**EXERCISE REQUIREMENTS:**
a – Translate this sentence from the article on the Philippine rice tariff law into Spanish: "However, the lawmaker said there have been flaws in its implementation which the Senate would tackle through an oversight committee that she would lead."
b – Carry the article on the Philippine rice tariff law forward from its final sentence.

Villar says new rice tariff law is ok; problem is its implementation
MANILA, Philippines–Senator Cynthia Villar – the sponsor and principal author of the rice import liberalization law – has opposed calls from various industry stakeholders to review the measure following the drastic decline in palay prices that only resulted in minimal cuts in rice prices.
However, the lawmaker said there have been flaws in its implementation which the Senate would tackle through an oversight committee that she would lead.
“There is issue in the implementation of the law, not the law itself. The law is very good… We haven’t tried the law then we are reviewing the law? What kind of people we are? We will do oversight,” Villar said in an interview with reporters during the sidelines of the recent 2019 Sustainable Agriculture Forum.
She added that those who are calling for the review of the measure “do not even understand the bill,” noting that its passage was required under the country’s agreement with the World Trade Organization (WTO).
In 1995, the Philippines allowed the entry of imported rice in the country in exchange for lower tariff rates and more flexible trade pacts provided that there would be a limit.
However, the consensus with WTO already expired last year. To avoid incurring penalties, the country must now liberalize the rice industry.
Villar said the oversight committee would instead focus on why half of the P10-billion rice competitiveness enhancement fund (RCEF) under the measure was not utilized in accordance with the law.
Earlier this year, the Department of Budget and Management (DBM) gave P5 billion to the Department of Agriculture for its rice program as a supplement to its annual rice fund.
However, the National Economic and Development Authority (Neda) said the money was part of the RCEF fund, and must be used for projects that meet the mandate of the new rice law.

**GIVEN MATERIAL:**
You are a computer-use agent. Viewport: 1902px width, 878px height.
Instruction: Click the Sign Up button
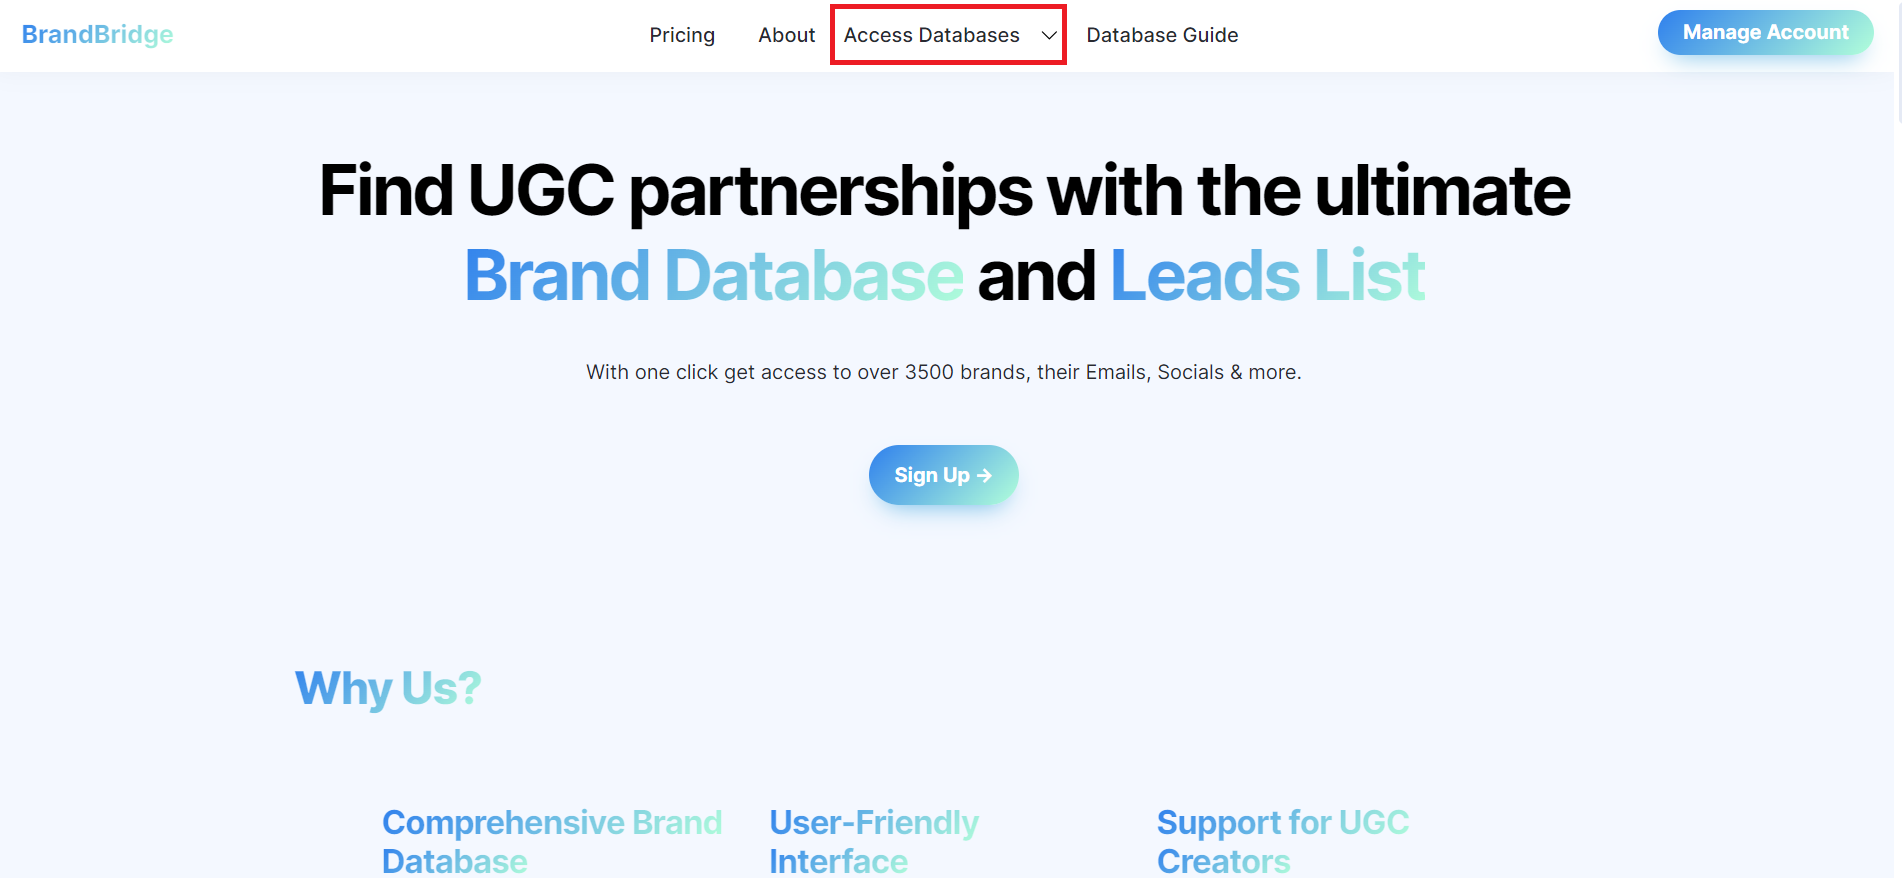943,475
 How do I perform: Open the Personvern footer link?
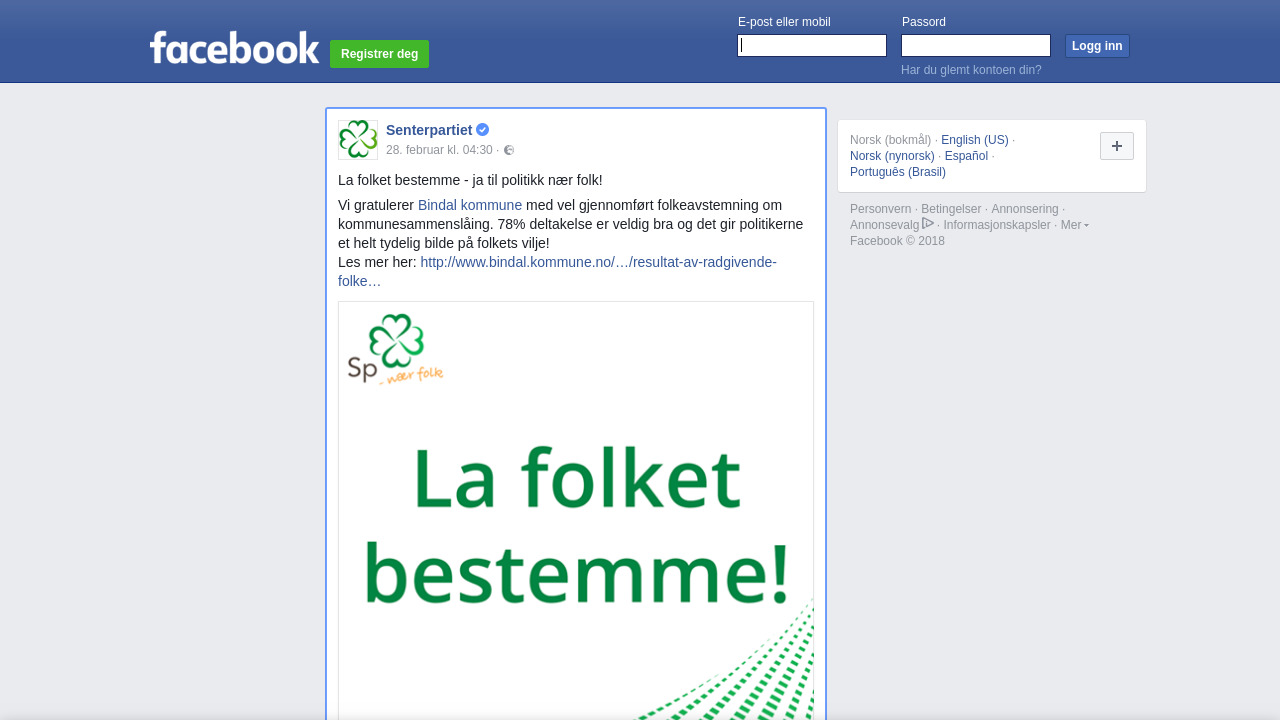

**ANSWERS BELOW:**
a – Sin embargo, la legisladora dijo que ha habido fallas en su implementación, las cuales el Senado abordaría mediante un comité de supervisión que ella encabezaría.

b –
“They (DBM) gave P5 billion but that was not spent for the law’s rice program that’s why we will call on the agency [to explain] where the money went… Explain to us because in the law, there is earmarking for mechanization, for seed production, cheap credit and for training. Where did they use the money? Those were not followed,” Villar said.
The dispute between Neda and the Department of Agriculture would spell how much support the rice sector would get following the deregulation of rice trade. As long as the issue is not resolved, farmers would not get the entire P10-billion subsidy they were promised to receive annually.
The rice import liberalization law, passed barely four months ago, has already resulted in the continuous decline in the buying price of palay at the rate that’s been hurting local farmers. In some provinces, there have been reports that rates had plummeted to as low as P12 a kilogram or the same as the average cost of producing rice.
Despite the massive drop in palay prices, rice prices in the market have registered minimal decreases. This imbalance, stakeholders said, were due to importers and traders who bought imported rice at low prices and yet sold them to retailers at jacked-up rates.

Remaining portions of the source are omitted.